Hak angket, lanjutnya, merupakan hak setiap anggota DPR. Oleh karenanya, PAN menghormati usulan hak angket sebagai tugas kontrol dari kebijakan strategis diambil pemerintah. "Ya itu kan hak yang dimiliki anggota kan. Jadi kalau ada anggota yg berinisiatif menggunakan hak angket ya kita hormati," klaim Yandri.
Yandri menjelaskan, usulan hak angket akan melalui proses panjang. Draf hak angket harus memenuhi syarat dukungan dari 25 anggota DPR dari minimal dua partai berbeda. Draf itu harus disampaikan ke pimpinan DPR untuk kemudian dibahas dalam rapat.
Hasil rapat pimpinan DPR akan ditindaklanjuti dalam rapat badan musyawarah dan akan dibawa ke paripurna untuk diputuskan persetujuan penggunaan hak angket kepada Presiden Joko Widodo. "Tentu prosesnya akan panjang nanti kan. Akan kita sampaikan ke pimpinan DPR kalau sudah memenuhi syarat. Lebih dari 2 fraksi 25 anggota, dengan fraksi berbeda kemudian nanti kalau sampai ke pimpinan fraksi seperti pimpinan DPR nanti akan masukkan dalam rapim, bamus kemudian masukkan ke paripurna," tambahnya.

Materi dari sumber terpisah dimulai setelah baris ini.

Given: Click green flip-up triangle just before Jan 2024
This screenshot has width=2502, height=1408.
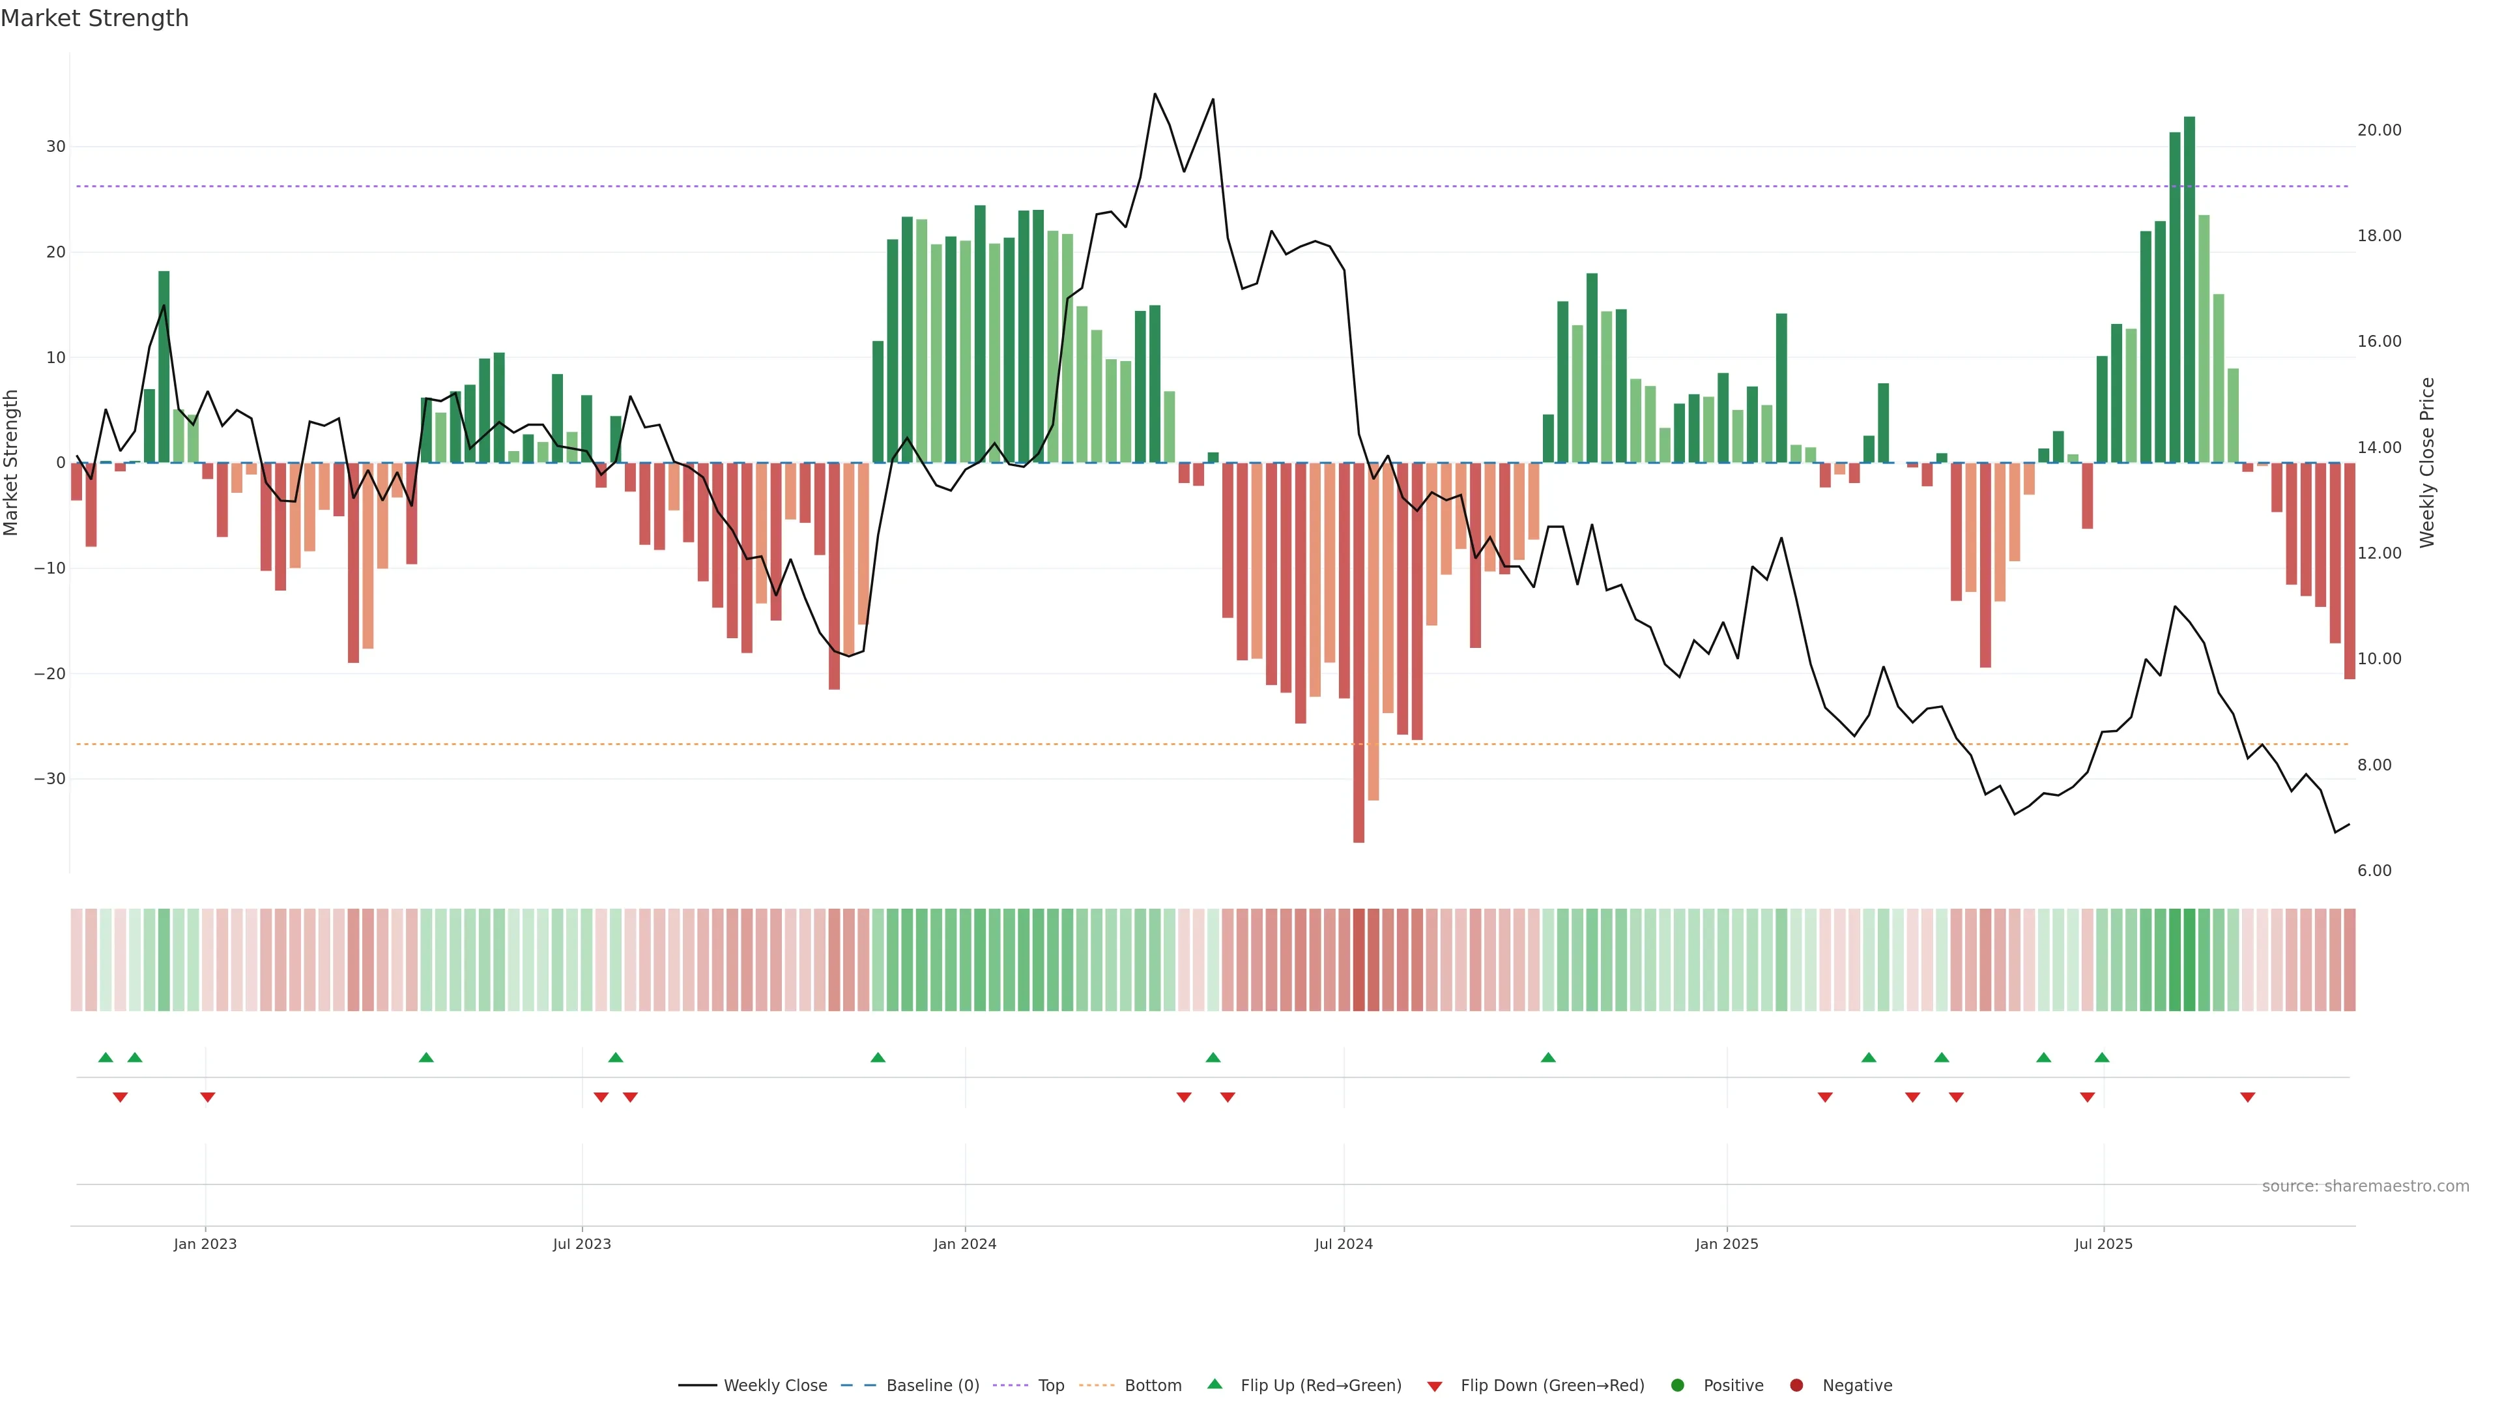Looking at the screenshot, I should click(x=877, y=1057).
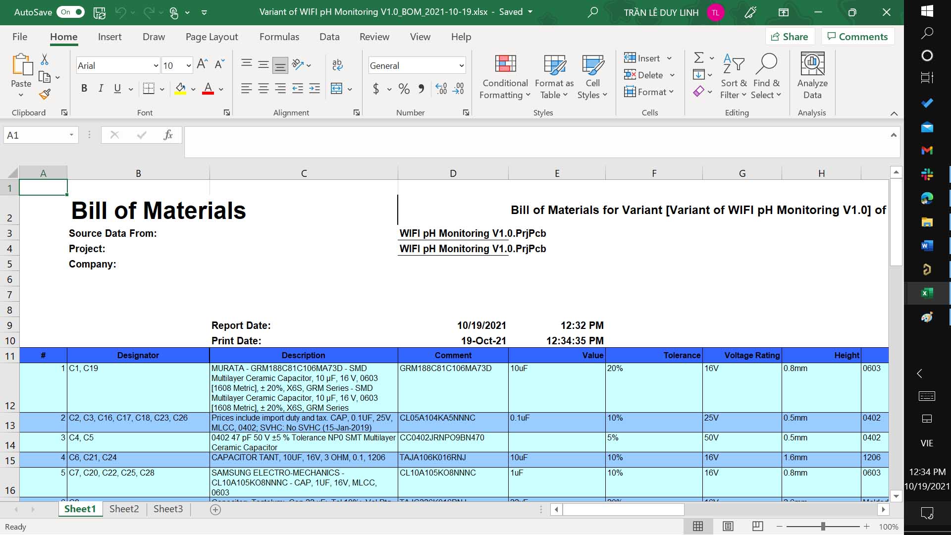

Beredar kabar, partai-partai pendukung pemerintah akan merapatkan barisan guna menolak penggunaan hak angket. Yandri mengaku tak masalah jika ada partai yang menolak usulan angket. Perdebatan soal hak angket akan menjadi dinamika di parlemen. Pihaknya siap membedah masalah ini dengan berdasarkan UU dan aturan yang berlaku.
"Ya enggak apa-apa. Ini kan bagian dinamika parlemen. Kalau ada yg setuju tidak setuju enggak masalah. Toh publik memang terbelah ada pro kontra ada yamg setuju ada yang tidak setuju. Jadi mari kita bedah," papar Yandri.
"Kalau misalkan nanti di jalankan, semakin banyak perdebatan publik pendapat akan banyak kita dapat. Dari situ ada ruang untuk membedah suatu masalah yang memang menjadi isu publik hari ini," sambungnya.
Anggota Komisi II ini menyarankan, pemerintah tidak boleh pandang bulu untuk memberhentikan pejabat publik yang memiliki masalah hukum dengan vonis hukuman pidana diatas 5 tahun.
"Sebaiknya memang Presiden harus memberhentikan sementara siapapun dia, kita tdk bicara Ahok si A si B tapi siapapun kepala daerah apakah bupati gub walikota terdakwa dengan tuntutan 5 tahun ya tidak boleh pandang bulu, tidak boleh tebang pilih. Sebagai kita sama Dimata hukum tidak boleh terkesan membedakan satu sama lain," pungkasnya.